Community seeks leader, finds public indifference

Hunt for president of association leaves many residents cold

Columbia

December 10, 2000|By Laura Vozzella | Laura Vozzella,SUN STAFF

The last Columbia Association president was ousted in the spring in what passes in this comfortable community for a revolt: Hundreds of people spoke out in public forums, penned letters to the editor and more or less chased Deborah O. McCarty out of town.

Seven months later, Columbians are greeting the search for McCarty's successor with a collective yawn.

The eight finalists for the job are in town for interviews this weekend, and the Columbia Council appears to be on track to hire someone by the middle of next month to head the homeowners association, which many in the unincorporated town think of as their local government.

But in an informal survey of residents conducted across Columbia, these were typical comments about the search:

"It's the first I heard of it," said Bill Middlebrook, 27, a chef who lives in Hickory Ridge.

"It's not a big concern," said Nick Kyritsopoulos, 50, who owns Kings Contrivance Formal Wear and has lived in the community for 12 years.

"I haven't the foggiest," said Akil Benjamin, 26, a medical student who has lived in Columbia since he was 10.

The next president will oversee the homeowners association at a critical time in its 33-year history - as Columbia approaches build-out, faces decline and crime in some older neighborhoods and tries to bounce back from the turmoil stirred up under McCarty, who resigned under pressure in May after 20 months.
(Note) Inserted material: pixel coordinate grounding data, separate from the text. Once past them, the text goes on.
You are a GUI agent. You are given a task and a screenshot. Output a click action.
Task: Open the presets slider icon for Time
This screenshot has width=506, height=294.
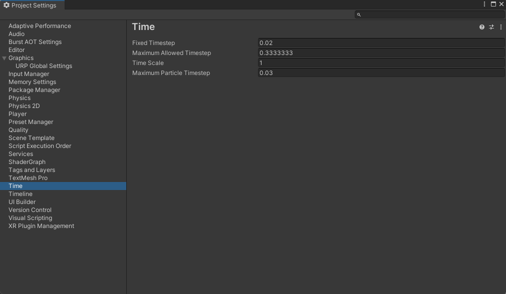click(491, 27)
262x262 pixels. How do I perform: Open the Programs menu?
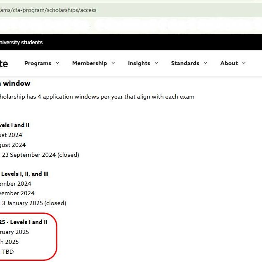coord(38,63)
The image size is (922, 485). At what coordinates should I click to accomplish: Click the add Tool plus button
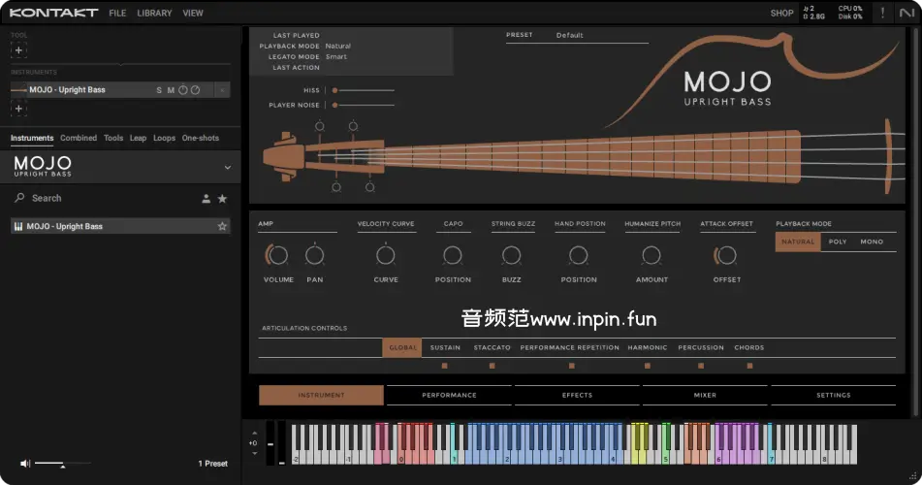tap(18, 50)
Yet residents are hardly on the edge of their seats waiting to find out who takes the helm. Twenty-one of 36 residents interviewed during the past two weeks said they were either unaware of or uninterested in the search for a new Columbia Association president.
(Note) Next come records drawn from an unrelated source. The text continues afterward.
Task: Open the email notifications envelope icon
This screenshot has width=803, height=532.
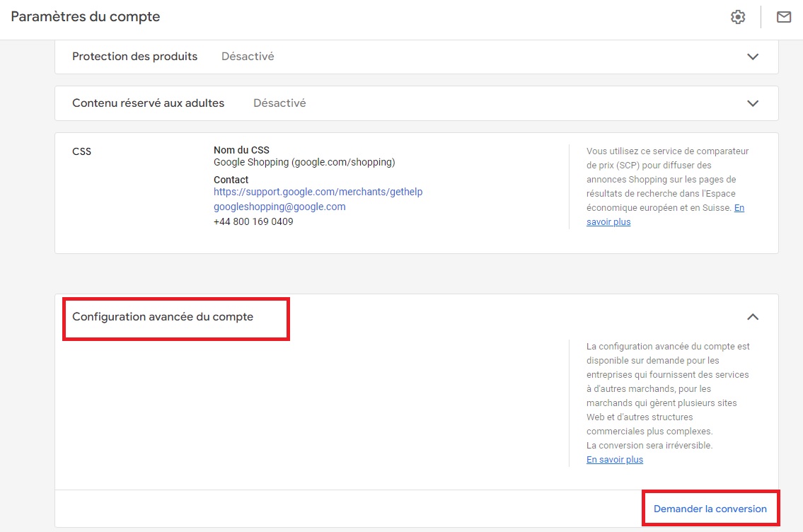Action: tap(783, 16)
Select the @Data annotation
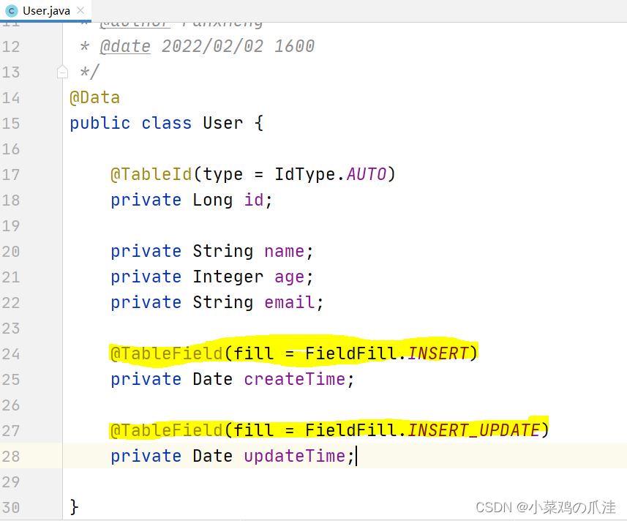The width and height of the screenshot is (627, 521). (x=94, y=97)
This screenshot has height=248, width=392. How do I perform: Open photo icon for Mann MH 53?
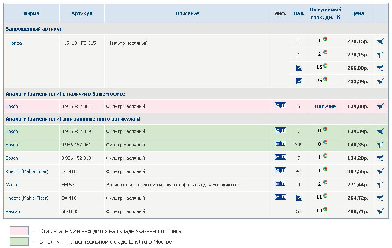pos(278,184)
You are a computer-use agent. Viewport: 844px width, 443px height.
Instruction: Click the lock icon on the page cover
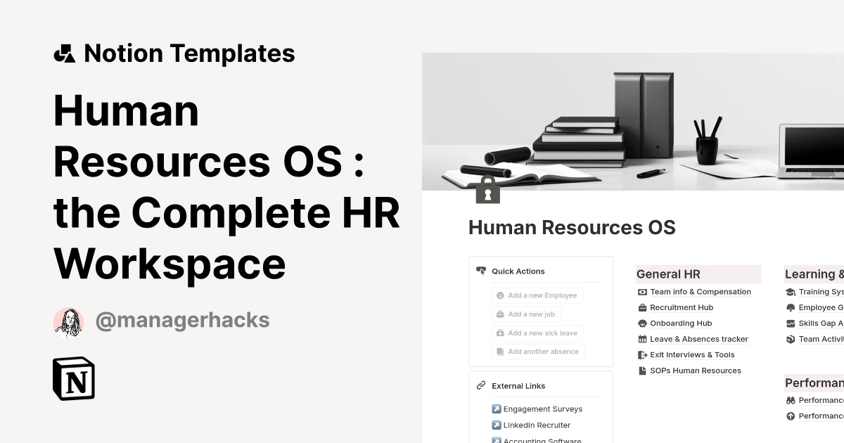488,189
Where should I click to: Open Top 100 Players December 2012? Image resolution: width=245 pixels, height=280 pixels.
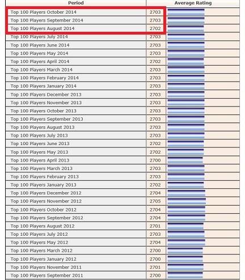point(46,193)
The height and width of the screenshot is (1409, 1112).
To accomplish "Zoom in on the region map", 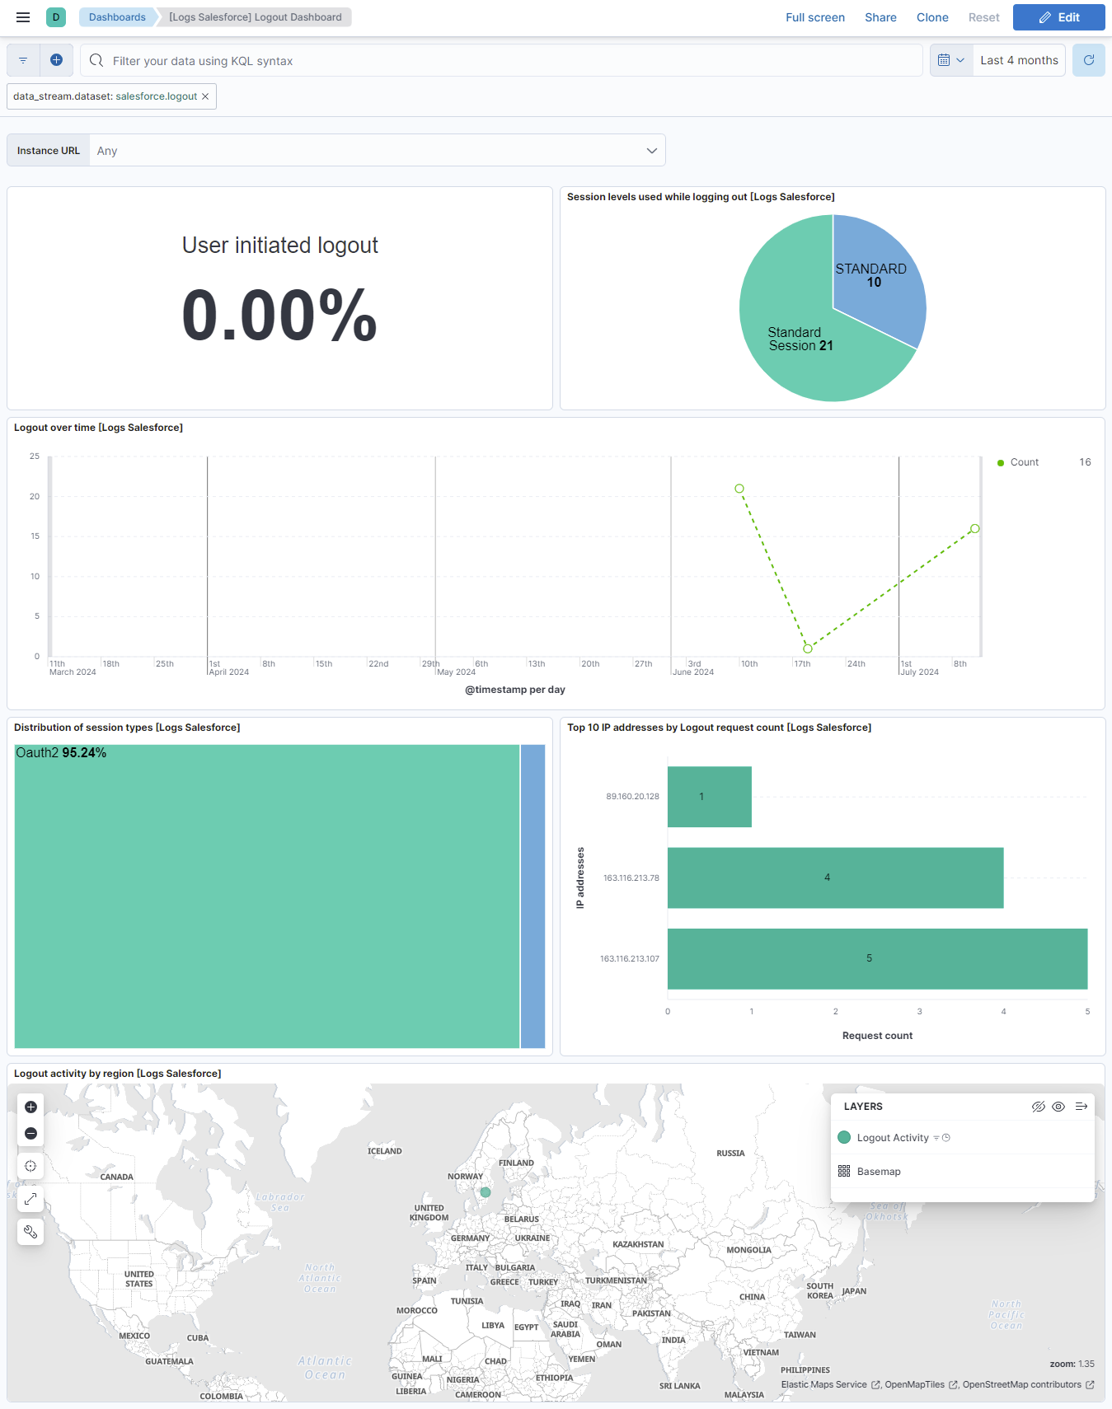I will (30, 1107).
The association provides recreational services and maintains strict housing standards for the town of 87,000. It also levies an assessment similar to a property tax.

Even some of the most avid consumers of association services - from walking paths to swimming pools - don't seem interested in who heads the organization. Among them is Nancy Goodman, 74, who moved here two years ago from Schenectady, N.Y., to be near her two young grandchildren. She quickly became enthralled by the planned community's recreational amenities.

"I never worked out before I moved here, and you should see where I'm at," says Goodman, a cancer survivor who goes to Columbia Gym four or five times a week. "All summer we go to the concerts. They have magicians and stuff. And the gym - this is just awesome."

While Goodman couldn't be a bigger fan of Columbia, she doesn't give a hoot about the next president, who will oversee the community's recreational facilities and $50 million annual budget.

"I don't even care," she said.

Iris Stevens is another resident who loves Columbia but cares little about goings-on at association headquarters.

Thirty years ago, Stevens moved from a predominantly black Baltimore neighborhood to Columbia. She sent her children to the community's integrated schools and watched with pride as they went on to college and good jobs.

But with her children grown, she no longer visits the community's recreational facilities and doesn't care who heads the association.

"I have no opinion about that at all," said Stevens, a reading teacher at West Baltimore Middle School. "I feel almost like I do about the [U.S.] presidency: I don't believe the quality of my life is going to be affected at this point of my life."

The council is trying to involve the public in the process. A residents committee will interview the top two or three candidates Jan. 6 and 7. Also that weekend, the candidates will appear at public forums, where residents can ask them questions and rate their performance on comment cards.

Whether residents will want to get involved is another matter. Some Columbia leaders sound a little nostalgic about the public interest whipped up at the end of the McCarty era.

In a letter in his village newsletter last month, Councilman Kirk Halpin of Kings Contrivance lamented that the council couldn't find the 12 volunteers it needed to serve on four committees.

"Do the hundreds of residents that turned out for public forums ... and the hundreds of residents that wrote letters to the editors lie in slumber?" he wrote. "Or have things returned to `normal' and no one feels the need to participate?"

But even in this time of relative calm in Columbia, some residents are paying close attention to the association's presidential search and have definite ideas about what sort of person should get the job.

Randy McGinnis of Oakland Mills, a University of Maryland science professor who has lived in Columbia seven years, thinks the next president should be a high-profile leader like developer James W. Rouse, who envisioned the town as a place where people of all races and income levels would live side by side.

"We need sort of an inspirational leader," he said. "Administrators ... are a dime a dozen. The community is special, and that's what we need to have kept alive."